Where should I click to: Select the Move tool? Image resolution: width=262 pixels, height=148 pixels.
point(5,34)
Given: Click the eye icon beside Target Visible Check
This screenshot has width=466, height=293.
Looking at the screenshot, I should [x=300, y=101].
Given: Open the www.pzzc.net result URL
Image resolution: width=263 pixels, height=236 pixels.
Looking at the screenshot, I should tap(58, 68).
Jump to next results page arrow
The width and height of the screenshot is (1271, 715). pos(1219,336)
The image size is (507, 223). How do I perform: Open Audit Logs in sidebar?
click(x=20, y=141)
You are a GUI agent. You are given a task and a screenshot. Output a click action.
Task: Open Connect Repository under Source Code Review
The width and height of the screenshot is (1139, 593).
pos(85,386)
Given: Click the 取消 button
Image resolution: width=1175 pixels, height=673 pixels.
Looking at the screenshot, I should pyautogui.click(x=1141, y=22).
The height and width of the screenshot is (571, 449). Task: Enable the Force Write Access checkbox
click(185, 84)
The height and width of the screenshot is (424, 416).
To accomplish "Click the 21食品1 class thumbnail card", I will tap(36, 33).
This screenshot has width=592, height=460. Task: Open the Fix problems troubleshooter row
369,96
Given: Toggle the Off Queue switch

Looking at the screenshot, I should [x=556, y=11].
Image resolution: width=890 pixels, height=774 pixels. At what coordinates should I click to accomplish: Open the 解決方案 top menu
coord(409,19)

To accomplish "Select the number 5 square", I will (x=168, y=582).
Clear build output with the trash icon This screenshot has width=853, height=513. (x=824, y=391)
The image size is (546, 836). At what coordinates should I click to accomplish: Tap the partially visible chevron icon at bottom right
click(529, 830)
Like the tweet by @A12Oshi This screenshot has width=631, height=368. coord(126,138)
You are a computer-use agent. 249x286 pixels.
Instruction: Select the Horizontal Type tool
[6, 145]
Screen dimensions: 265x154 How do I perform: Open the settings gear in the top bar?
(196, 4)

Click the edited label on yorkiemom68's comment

_ _ _ _

* WHAT THE EXERCISE ASKS *
Put every line from the start of the records down to the line containing "click(529, 830)" into a JSON list of strings, one string per line. Leave out blank lines.

* WRITTEN ANSWER *
[
  "Where should I click to: Select the Move tool? Image resolution: width=262 pixels, height=148 pixels.",
  "point(5,34)",
  "Given: Click the eye icon beside Target Visible Check",
  "This screenshot has width=466, height=293.",
  "Looking at the screenshot, I should [x=300, y=101].",
  "Given: Open the www.pzzc.net result URL",
  "Image resolution: width=263 pixels, height=236 pixels.",
  "Looking at the screenshot, I should tap(58, 68).",
  "Jump to next results page arrow",
  "The width and height of the screenshot is (1271, 715). pos(1219,336)",
  "The image size is (507, 223). How do I perform: Open Audit Logs in sidebar?",
  "click(x=20, y=141)",
  "You are a GUI agent. You are given a task and a screenshot. Output a click action.",
  "Task: Open Connect Repository under Source Code Review",
  "The width and height of the screenshot is (1139, 593).",
  "pos(85,386)",
  "Given: Click the 取消 button",
  "Image resolution: width=1175 pixels, height=673 pixels.",
  "Looking at the screenshot, I should pyautogui.click(x=1141, y=22).",
  "The height and width of the screenshot is (571, 449). Task: Enable the Force Write Access checkbox",
  "click(185, 84)",
  "The height and width of the screenshot is (424, 416).",
  "To accomplish \"Click the 21食品1 class thumbnail card\", I will tap(36, 33).",
  "This screenshot has width=592, height=460. Task: Open the Fix problems troubleshooter row",
  "369,96",
  "Given: Toggle the Off Queue switch",
  "Looking at the screenshot, I should [x=556, y=11].",
  "Image resolution: width=890 pixels, height=774 pixels. At what coordinates should I click to accomplish: Open the 解決方案 top menu",
  "coord(409,19)",
  "To accomplish \"Select the number 5 square\", I will (x=168, y=582).",
  "Clear build output with the trash icon This screenshot has width=853, height=513. (x=824, y=391)",
  "The image size is (546, 836). At what coordinates should I click to accomplish: Tap the partially visible chevron icon at bottom right",
  "click(529, 830)"
]